Our 501(c)(3) nonprofit organization serves people with disabilities. We are wondering whether the organization has any liability when a staff person joins a sit-in protest against Medicaid cuts and gets arrested. Does it make a difference whether she was acting on her own representing herself or whether she was representing the organization?
It is pretty clear that if your staff person was acting as an individual and the organization was not involved, your organization would not be liable for her actions, even if she is prosecuted or held liable for certain damages.
If she is representing or participating at the direction of the organization, however, it could be a different story. Traditionally, in peaceful protests, sponsoring organizations have generally not been directly sanctioned. As long as things are peaceful, no one is hurt, and there is no significant property damage, you probably don’t have much to worry about.
But in recent years, with anger increasing across the country, new legislation is being considered at the state level both to increase penalties on the protesters themselves, and in some cases to impose sanctions on organizations that “conspire” with the protesters to cause damage. The Washington Post reported in February that “Republican lawmakers in 18 states have introduced or voted on legislation to curb mass protests in what civil liberties experts are calling ‘an attack on protest rights throughout the states’.” Oklahoma passed a bill (H.B. 1123) in April that imposes penalties on organizations that are 10 times the penalties for individual protesters who damage “critical infrastructure facilities” if the organizations are found to be conspirators in willful trespass or damage to such facilities.

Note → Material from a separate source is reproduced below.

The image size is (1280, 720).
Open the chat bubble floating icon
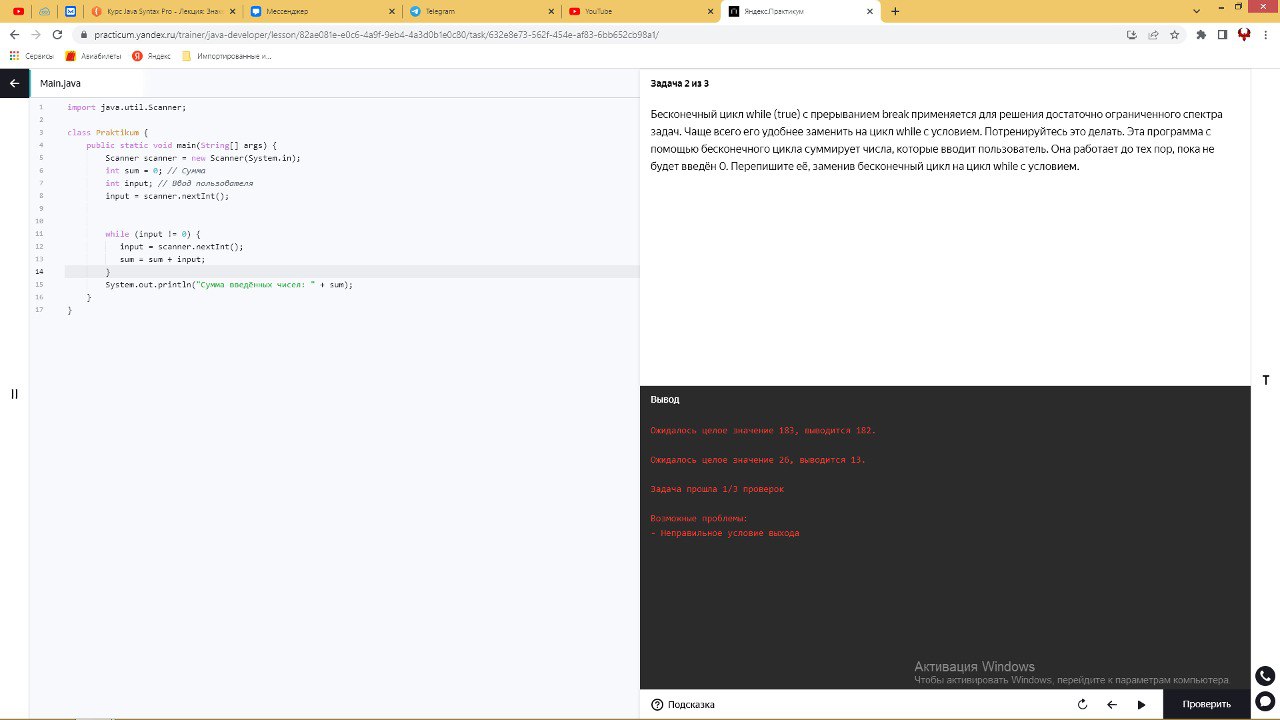pyautogui.click(x=1265, y=701)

The statutes may or may not be constitutional, but before you get involved as an organization, you want to be sure you know what the state law is, what is likely to happen at the protest, and what the attitude on enforcement is with the local police, prosecuting attorney, and perhaps the governor. Protests are important and constitutional. The Medicaid protests appear to have helped sway public opinion against repeal of the Affordable Care Act. But as an organization, before you jump into action, you want to know where the lines are and whether you are willing to take the risk of crossing them.